32:27 Prof. Michael Bader, Non-Enzymatic Functions of ACE2

33:30 B0AT1 - Sodium-dependent neutral amino acid transporter , encoded by the SLC6A19 gene

34:10 collectrin has the same function in the kidney

35:12 no B0AT1 in the intestine of ACE2 knockouts

35:32 in collectrin KO, no B0AT1 in kidney

35:44 Amino acid levels in ACE2 deficient mice; due to redundancy in intestinal a.a. transporters there's not much difference except modest reduction in glycine and marked reduction in tryptophan

36:48 reduced tryptophan uptake results in reduced serotonin levels

37:04 reduction in serotonin results in loss of adult neurogenesis in hippocampus in response to exercise; ACE2 is needed for serotonin production and exercise-dependent neurogenesis

37:37 Summary and Conclusions part I

38:20 ACE2 as SARS receptor

40:41 TMPRSS2 not only cuts the spike protein it also cuts ACE2 and this is needed for viral entry into the cell

41:33 TMPRSS2 inhibitors may prevent infection; Camostat and Nafamostat are in clinical trials

42:59 ACE2 forms a dimer

43:05 speculation on viral entry mechanism

43:36 Expression of ACE2 in human cells and tissues

43:48 in lungs, ACE2 and TMPRSS2 are expressed by AT2 pneumocytes

44:17 Tissue expression of ACE2 in monkeys, most expressing site is ileum

44:45 ACE2 expressed by sustentatcular cells in olfactory epithelium

45:33 ACE2 is an interferon inducible gene, IFN alpha 2, IFN gamma

46:15 Summary and Conclusions, part II

46:26 ACE2 expressing cells are targets of the virus - AT2 pneumocytes, sustentacular cells, enterocytes and VASCULAR PERICYTES

47:57 Question & Answer (not all are indexed)

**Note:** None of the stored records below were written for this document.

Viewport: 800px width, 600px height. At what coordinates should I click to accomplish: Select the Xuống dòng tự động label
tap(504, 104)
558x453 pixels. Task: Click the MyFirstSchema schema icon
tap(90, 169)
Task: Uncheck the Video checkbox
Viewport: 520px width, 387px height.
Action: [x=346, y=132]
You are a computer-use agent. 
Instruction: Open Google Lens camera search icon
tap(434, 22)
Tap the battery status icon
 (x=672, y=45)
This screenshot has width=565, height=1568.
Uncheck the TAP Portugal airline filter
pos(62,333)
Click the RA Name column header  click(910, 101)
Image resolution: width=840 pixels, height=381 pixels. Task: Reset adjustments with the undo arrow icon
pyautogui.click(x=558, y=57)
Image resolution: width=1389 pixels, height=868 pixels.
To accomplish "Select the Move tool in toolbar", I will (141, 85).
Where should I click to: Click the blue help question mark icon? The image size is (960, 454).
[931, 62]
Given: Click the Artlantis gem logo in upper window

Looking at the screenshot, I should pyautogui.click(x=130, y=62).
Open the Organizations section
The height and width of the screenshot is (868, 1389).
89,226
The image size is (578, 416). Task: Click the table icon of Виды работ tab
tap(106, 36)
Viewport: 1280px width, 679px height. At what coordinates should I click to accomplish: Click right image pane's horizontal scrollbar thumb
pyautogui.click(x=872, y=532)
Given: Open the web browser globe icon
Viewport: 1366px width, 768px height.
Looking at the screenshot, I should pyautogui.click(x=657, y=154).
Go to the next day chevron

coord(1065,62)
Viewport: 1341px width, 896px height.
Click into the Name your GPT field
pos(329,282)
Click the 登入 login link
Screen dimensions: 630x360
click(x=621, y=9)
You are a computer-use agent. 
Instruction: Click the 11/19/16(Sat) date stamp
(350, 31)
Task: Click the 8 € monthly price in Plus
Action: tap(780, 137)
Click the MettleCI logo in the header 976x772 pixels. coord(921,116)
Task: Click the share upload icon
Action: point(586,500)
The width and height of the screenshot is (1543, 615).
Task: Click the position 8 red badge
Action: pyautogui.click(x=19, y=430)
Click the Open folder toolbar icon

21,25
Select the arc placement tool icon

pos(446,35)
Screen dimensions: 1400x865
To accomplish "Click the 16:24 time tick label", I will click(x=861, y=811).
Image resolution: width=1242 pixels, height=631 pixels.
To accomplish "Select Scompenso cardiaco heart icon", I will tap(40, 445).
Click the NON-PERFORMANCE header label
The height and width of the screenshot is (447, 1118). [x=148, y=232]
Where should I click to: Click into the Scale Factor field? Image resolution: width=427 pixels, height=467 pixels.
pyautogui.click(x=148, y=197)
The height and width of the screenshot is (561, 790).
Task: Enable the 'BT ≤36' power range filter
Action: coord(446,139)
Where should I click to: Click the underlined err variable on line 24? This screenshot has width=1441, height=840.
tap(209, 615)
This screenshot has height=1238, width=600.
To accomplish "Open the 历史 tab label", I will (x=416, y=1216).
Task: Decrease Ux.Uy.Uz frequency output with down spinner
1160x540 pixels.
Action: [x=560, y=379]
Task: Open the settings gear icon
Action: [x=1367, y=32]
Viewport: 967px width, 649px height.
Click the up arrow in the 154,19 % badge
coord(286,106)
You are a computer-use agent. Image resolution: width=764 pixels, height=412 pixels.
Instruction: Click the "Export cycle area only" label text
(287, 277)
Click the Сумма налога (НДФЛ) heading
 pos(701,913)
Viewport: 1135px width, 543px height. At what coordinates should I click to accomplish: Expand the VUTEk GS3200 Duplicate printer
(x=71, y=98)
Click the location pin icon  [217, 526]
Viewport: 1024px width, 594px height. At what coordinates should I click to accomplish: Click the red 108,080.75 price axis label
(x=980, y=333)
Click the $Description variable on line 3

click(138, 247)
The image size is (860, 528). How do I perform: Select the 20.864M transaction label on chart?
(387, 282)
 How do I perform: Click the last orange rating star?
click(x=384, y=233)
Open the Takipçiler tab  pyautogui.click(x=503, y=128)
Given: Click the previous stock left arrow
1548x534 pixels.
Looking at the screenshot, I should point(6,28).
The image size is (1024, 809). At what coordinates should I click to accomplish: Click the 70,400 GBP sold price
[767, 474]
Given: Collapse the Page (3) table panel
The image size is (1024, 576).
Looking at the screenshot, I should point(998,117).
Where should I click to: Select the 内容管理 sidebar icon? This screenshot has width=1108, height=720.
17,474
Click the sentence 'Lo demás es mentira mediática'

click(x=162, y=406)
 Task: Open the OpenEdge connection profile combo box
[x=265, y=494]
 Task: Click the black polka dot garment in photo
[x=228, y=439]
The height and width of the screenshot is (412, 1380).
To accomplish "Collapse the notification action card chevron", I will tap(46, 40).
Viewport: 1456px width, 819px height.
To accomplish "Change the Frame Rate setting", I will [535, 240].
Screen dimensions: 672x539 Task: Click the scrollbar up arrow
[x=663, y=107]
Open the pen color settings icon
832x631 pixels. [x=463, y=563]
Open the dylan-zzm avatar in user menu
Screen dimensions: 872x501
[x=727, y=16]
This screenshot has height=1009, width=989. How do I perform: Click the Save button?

54:18 To what extent does binding of SARS-CoV-2 to ACE2 block ACE2 activity and ang 1to 7 formation? { paraphrased } SARS-CoV1 showing that the binding of the virus does not affect the enzymatic function. If you block the enzymatic function with MLN4760 the virus can bind, so this is completely independent. We have proven that that ACE2 is still active in the presence of the SARS-CoV2 virus (not yet published), the same as CoV1.

50:13 Is there any inhibitor of collectrin that is being investigated for ACE2 in the context of COVID? { paraphrased } not that I know of, there are no known inhibitors because it has no real activity it just binds to amino acid transporters, ther is not B0AT1 in the lungs so it is not relevant for the virus.